The BMP antagonist Noggin is produced by osteoblasts in response to the presence of prostate cancer cells.

Bone metastasis is a key event responsible for morbidity in prostate cancer patients. Interactions between prostate cancer cells and the bone microenvironment facilitate survival of tumor cells and alter bone turnover, a process that is thought to enhance the growth of metastases in this site. This study aimed to test the hypothesis that the presence of tumors cells increases transforming growth factor beta (TGF-ß) signaling in bone and that this regulates the proliferation and differentiation of osteoblastic lineage cells in metastatic sites. Initial studies showed that factors produced by prostate cancer cells increased the proliferation of osteoblastic cells and suppressed the early phase of their differentiation.

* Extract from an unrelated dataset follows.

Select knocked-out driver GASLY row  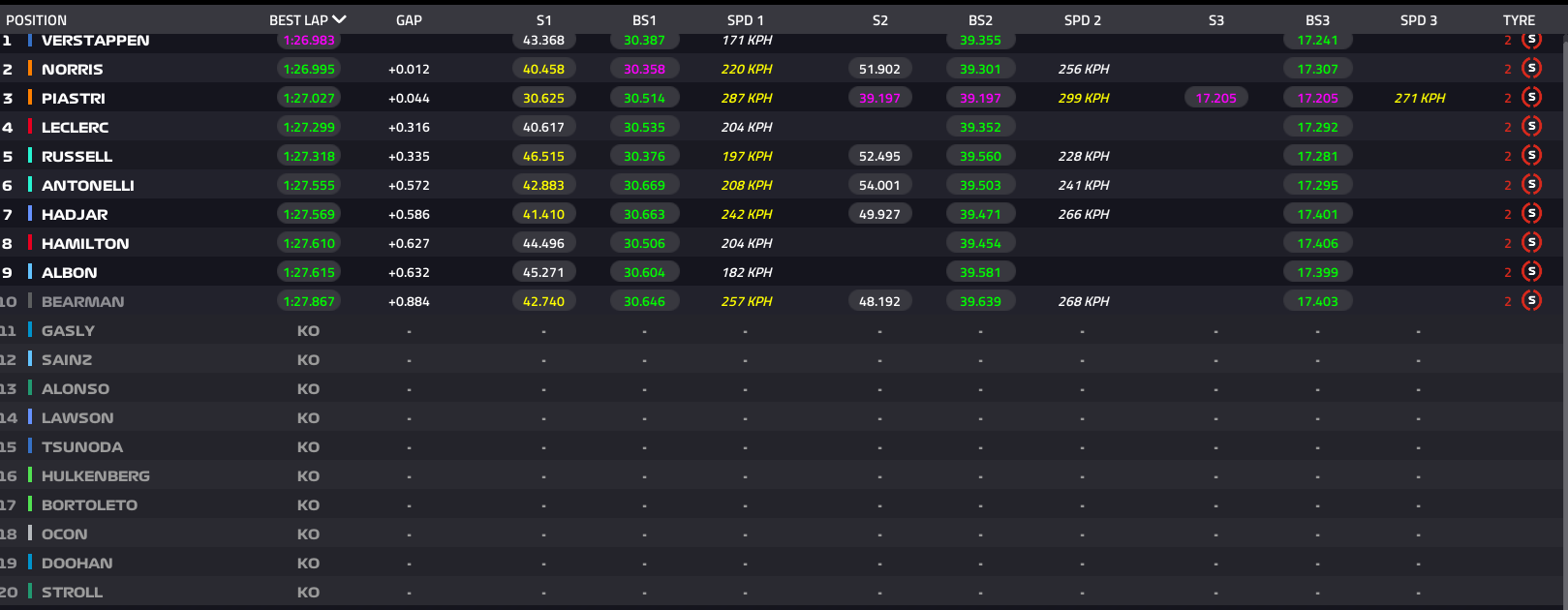coord(68,330)
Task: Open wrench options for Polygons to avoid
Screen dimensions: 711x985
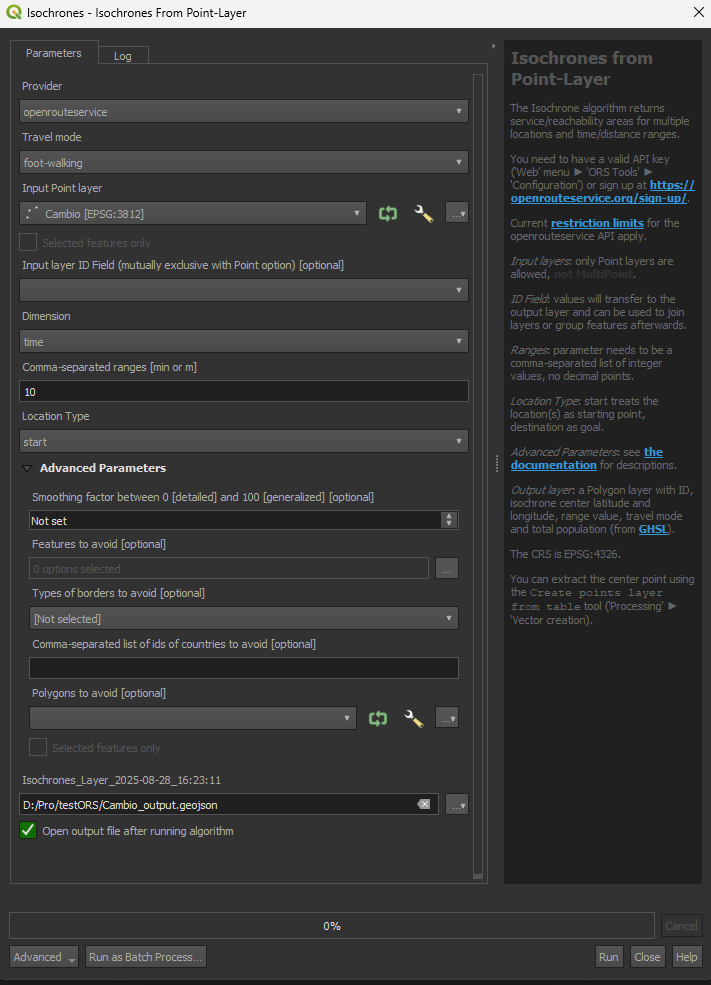Action: coord(413,718)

We subsequently showed that interactions between prostate cancer and osteoblastic cells affected the expression of TGF-ß superfamily genes in the latter. Noggin was expressed and secreted by prostate cancer cells but expressed at very low levels by osteoblastic cells when these cells were grown alone. This pattern changed when osteoblasic cells were treated with conditioned medium derived from prostate cancer cells or were cocultured with the latter, with strong induction of Noggin being demonstrated. Immunohistochemical examination of prostate cancer xenografts showed strong Noggin protein staining on endosteal bone surfaces and in bone lining cells in close proximity to tumor foci. These studies support previous work that suggest Noggin is an important suppressor of the differentiation of osteoblast lineage cells in bone metastases. Importantly, we have now also shown that this protein can be induced in bone cells themselves by factors derived from prostate cancer cells.